[[ LISTED ENTRIES, beginning ]]

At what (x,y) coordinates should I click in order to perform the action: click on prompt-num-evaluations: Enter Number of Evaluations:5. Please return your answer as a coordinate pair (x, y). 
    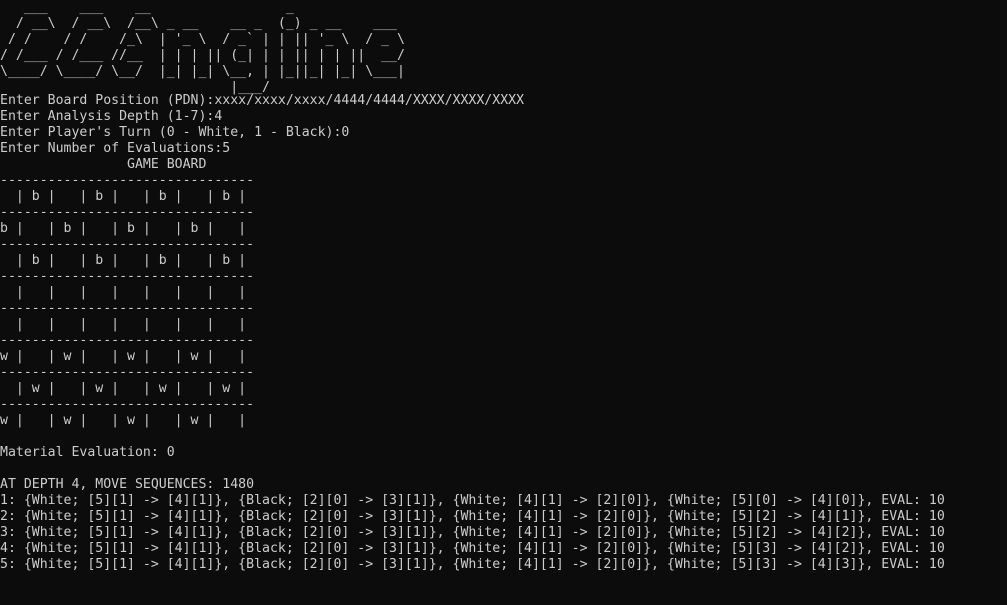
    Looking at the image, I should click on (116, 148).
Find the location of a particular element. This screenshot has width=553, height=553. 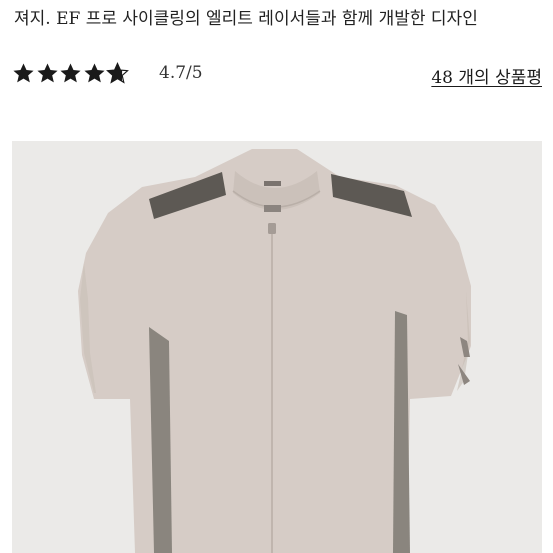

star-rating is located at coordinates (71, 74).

[[ LISTED ENTRIES, end ]]
[[ LISTED ENTRIES, beginning ]]

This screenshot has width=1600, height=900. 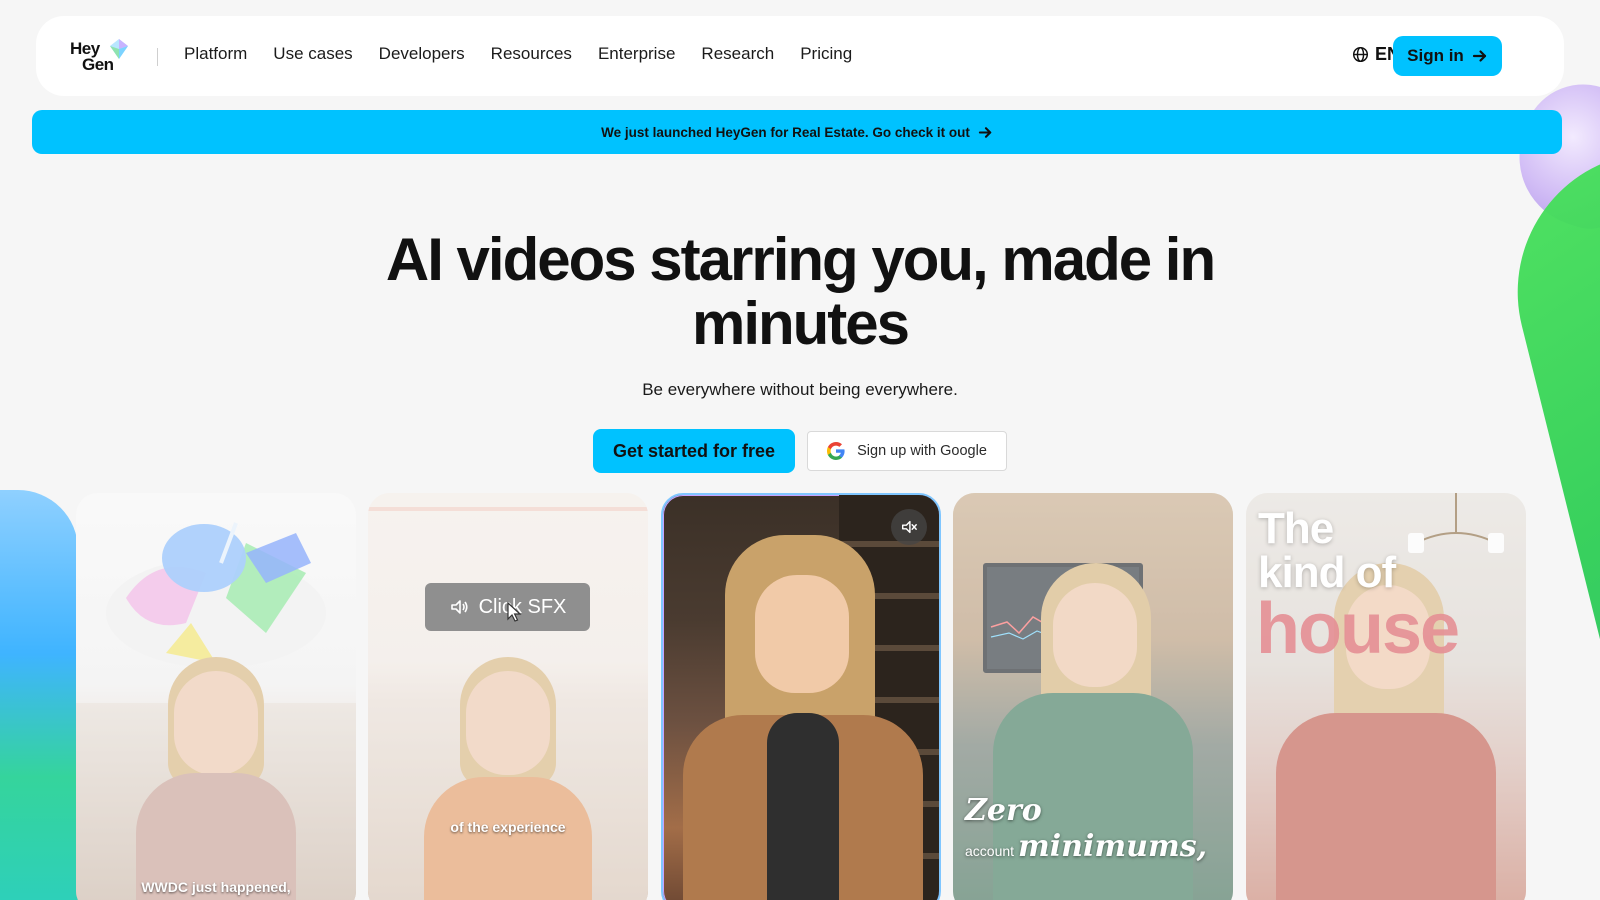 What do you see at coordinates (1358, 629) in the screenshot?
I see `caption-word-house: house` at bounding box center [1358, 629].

[[ LISTED ENTRIES, end ]]
[[ LISTED ENTRIES, beginning ]]

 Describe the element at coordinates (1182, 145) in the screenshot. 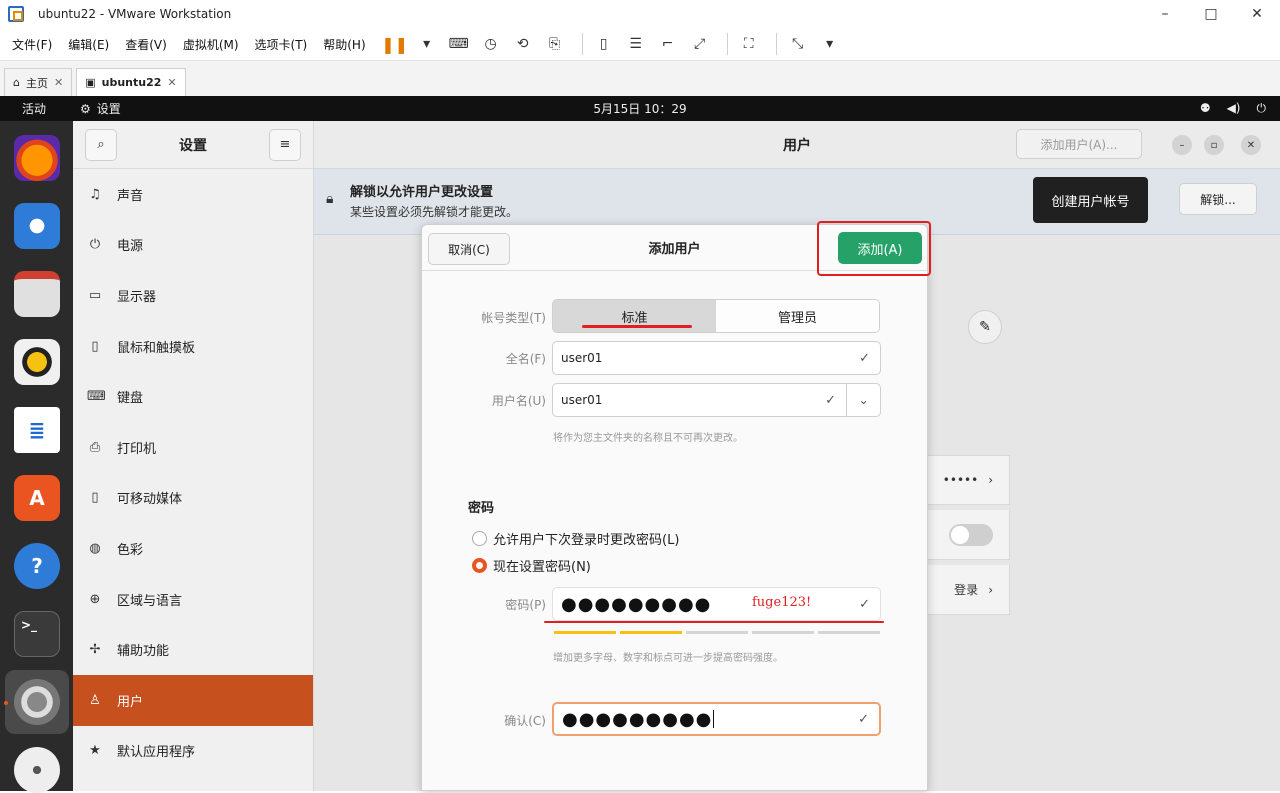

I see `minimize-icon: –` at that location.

[[ LISTED ENTRIES, end ]]

• [YOUR TASK] Output again, without change, the listing lines starting with the line that contains "Find the location" and going on through the line that contains "star-rating is located", including both of those lines. Leave the pictures out of your answer.

• [ANSWER TO THIS PROBLEM]
Find the location of a particular element. This screenshot has width=553, height=553. 

star-rating is located at coordinates (71, 74).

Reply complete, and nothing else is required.